I reckon it'll be about 20mm....
My advice with spacers is just to make sure you have pristine spigots..
and that the wheel bolts are long enough.
Don't fit spacers that don't have a machined spigot (hub flange) to support the weight of the wheel.
A lot of cheap spacers are just a machined disc of alloy with holes drilled into it, which is great but it means the weight of the car becomes supported entirely by the wheel bolts, rather than the hub.
I would also only fit spacers that are bolted to the hub face but whose wheel bolt holes line up with the bolt holes in the hub. Apart from you get a touch more support, the spacer won't fall off every time you remove the wheel (and it's easier to align the spacer when you want to re-fit the wheel).
The new bolts should be the spacer's thickness longer than your existing bolts. Don't use your current bolts unless the spacer is 3mm or less thick.
The biggest issue with fouling is likely to be on the front, under load at full lock. The further out the wheel is, the bigger arc it makes as you turn the steering, so have a look at how close the outer shoulder of the tyre gets to the wheel arch liner as you (or someone else) turns the steering to full lock. If possible, stick your 20mm spacer on the front to test it while your chubby mate is sitting on top of the front slam panel, so you can see how close it gets.

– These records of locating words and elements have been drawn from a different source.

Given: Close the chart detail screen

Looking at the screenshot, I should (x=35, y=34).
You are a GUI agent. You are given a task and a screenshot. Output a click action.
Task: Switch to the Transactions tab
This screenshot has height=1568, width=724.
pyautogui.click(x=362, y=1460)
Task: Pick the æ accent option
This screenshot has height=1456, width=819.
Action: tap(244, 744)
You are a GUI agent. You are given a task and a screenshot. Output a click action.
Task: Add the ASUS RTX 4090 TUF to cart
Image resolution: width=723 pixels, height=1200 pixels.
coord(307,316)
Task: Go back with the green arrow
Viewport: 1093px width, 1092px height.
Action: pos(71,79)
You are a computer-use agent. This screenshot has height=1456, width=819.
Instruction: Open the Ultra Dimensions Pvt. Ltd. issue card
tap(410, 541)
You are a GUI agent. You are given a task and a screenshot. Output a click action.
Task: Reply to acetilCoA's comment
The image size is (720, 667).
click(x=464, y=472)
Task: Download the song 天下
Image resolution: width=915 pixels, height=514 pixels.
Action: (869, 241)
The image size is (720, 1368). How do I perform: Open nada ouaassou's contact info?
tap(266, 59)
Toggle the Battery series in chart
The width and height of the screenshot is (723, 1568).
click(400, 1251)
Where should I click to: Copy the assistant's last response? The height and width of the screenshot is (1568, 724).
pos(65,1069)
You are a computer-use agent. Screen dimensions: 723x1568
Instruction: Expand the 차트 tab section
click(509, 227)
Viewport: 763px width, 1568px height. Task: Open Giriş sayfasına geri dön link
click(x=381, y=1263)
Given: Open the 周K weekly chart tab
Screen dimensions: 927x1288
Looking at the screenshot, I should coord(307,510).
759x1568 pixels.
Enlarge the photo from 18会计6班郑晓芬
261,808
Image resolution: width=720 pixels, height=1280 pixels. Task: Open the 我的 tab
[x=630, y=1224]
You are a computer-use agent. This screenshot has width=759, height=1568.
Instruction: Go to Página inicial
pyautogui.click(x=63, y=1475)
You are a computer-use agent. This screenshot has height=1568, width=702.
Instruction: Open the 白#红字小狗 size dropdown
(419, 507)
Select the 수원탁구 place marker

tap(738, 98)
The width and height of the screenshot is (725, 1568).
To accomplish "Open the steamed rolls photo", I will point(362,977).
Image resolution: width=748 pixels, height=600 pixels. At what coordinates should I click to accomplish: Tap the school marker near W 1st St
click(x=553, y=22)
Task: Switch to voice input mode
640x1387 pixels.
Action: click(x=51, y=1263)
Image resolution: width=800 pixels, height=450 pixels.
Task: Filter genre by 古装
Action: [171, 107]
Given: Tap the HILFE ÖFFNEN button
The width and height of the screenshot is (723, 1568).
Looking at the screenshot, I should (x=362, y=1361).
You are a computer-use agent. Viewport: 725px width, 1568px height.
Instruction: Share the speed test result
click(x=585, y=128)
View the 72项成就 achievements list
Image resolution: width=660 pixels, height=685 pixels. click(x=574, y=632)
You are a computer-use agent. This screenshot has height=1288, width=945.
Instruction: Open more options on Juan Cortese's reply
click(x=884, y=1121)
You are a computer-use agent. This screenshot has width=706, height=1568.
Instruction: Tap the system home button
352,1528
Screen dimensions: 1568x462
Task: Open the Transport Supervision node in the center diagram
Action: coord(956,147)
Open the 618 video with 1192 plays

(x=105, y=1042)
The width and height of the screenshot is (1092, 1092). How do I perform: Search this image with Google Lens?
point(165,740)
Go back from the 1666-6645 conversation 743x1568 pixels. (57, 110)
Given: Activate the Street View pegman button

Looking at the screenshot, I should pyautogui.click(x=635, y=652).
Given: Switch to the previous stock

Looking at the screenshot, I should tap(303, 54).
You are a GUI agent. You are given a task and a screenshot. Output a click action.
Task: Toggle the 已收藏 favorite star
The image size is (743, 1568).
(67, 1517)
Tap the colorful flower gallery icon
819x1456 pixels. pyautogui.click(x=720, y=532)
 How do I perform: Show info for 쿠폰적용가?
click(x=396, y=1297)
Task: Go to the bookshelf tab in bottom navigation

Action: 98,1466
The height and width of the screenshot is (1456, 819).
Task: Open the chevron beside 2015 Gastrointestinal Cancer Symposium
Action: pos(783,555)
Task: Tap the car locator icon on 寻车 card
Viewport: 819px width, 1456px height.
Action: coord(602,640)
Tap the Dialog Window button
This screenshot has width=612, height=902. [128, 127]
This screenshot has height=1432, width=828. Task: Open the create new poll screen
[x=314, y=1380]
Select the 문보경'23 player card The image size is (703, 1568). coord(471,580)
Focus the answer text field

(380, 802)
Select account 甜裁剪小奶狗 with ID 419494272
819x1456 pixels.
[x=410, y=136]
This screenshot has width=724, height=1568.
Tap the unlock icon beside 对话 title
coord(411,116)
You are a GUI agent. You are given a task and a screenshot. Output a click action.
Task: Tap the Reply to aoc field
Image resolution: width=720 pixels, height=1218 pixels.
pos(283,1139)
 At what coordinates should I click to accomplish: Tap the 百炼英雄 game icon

The rear wheel has plenty of room around it and you'll see whether it sticks out close to or beyond the wheel arch lip. If it does, it will foul, so don't do it.
My preference, over wheel spacers would be to just fit wheels with a bigger offset (smaller ET number). You'll get the same effect but without all the additional ironmongery... although the fouling issue still needs to be checked.